>>

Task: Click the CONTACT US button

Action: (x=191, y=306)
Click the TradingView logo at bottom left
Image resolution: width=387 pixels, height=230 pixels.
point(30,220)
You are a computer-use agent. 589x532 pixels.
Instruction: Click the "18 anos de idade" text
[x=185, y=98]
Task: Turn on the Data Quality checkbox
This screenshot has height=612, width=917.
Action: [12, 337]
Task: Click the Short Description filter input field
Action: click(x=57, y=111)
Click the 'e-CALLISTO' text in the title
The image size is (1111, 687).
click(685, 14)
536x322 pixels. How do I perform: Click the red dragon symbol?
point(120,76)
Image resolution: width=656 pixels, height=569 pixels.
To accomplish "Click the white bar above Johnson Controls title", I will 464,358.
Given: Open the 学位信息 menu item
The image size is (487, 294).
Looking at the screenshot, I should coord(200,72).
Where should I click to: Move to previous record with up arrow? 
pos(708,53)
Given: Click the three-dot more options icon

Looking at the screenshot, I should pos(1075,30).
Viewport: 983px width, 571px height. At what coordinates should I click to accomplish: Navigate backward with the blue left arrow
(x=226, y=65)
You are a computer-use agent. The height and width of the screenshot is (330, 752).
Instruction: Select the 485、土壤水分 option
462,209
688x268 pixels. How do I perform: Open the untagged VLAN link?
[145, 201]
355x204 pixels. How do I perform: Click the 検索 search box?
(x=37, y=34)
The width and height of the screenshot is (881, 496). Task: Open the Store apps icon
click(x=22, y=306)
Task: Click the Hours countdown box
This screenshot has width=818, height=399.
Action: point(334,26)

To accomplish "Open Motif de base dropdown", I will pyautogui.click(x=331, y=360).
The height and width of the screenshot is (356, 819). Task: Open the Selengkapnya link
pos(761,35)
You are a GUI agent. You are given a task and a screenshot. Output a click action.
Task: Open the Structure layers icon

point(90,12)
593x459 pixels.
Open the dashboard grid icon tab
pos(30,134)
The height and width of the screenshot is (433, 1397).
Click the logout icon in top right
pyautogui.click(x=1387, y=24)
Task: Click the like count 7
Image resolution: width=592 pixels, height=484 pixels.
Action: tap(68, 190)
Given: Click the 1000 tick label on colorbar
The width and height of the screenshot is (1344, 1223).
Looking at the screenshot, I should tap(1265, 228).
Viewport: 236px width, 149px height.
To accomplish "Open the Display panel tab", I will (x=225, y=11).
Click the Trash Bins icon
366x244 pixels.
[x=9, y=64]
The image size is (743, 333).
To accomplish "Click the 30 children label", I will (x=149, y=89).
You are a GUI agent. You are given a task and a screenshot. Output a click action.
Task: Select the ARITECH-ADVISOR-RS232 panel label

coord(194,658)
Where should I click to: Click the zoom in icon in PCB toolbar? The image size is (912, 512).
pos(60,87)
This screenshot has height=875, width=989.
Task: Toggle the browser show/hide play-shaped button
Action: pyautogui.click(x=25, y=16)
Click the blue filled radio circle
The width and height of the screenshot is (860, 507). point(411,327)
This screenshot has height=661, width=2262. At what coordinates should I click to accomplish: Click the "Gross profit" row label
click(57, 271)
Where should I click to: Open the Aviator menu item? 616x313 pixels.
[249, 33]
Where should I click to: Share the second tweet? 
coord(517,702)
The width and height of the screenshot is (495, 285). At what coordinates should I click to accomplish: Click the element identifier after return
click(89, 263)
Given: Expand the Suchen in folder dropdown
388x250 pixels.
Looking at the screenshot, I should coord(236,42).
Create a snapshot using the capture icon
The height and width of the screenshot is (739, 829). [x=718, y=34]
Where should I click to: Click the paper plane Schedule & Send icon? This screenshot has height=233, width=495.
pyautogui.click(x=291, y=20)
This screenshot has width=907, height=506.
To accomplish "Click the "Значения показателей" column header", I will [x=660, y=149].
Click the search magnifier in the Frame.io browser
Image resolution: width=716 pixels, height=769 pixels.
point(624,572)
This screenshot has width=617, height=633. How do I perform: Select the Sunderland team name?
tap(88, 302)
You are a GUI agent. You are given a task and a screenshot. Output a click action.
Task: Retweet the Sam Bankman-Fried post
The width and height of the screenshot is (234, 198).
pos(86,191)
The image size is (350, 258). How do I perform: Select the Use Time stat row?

<<

Begin with the first line of the listing above and write out each line exactly, ending with the line that contains "You are a computer-use agent. 589x532 pixels.".

Task: Click the CONTACT US button

Action: (x=191, y=306)
Click the TradingView logo at bottom left
Image resolution: width=387 pixels, height=230 pixels.
point(30,220)
You are a computer-use agent. 589x532 pixels.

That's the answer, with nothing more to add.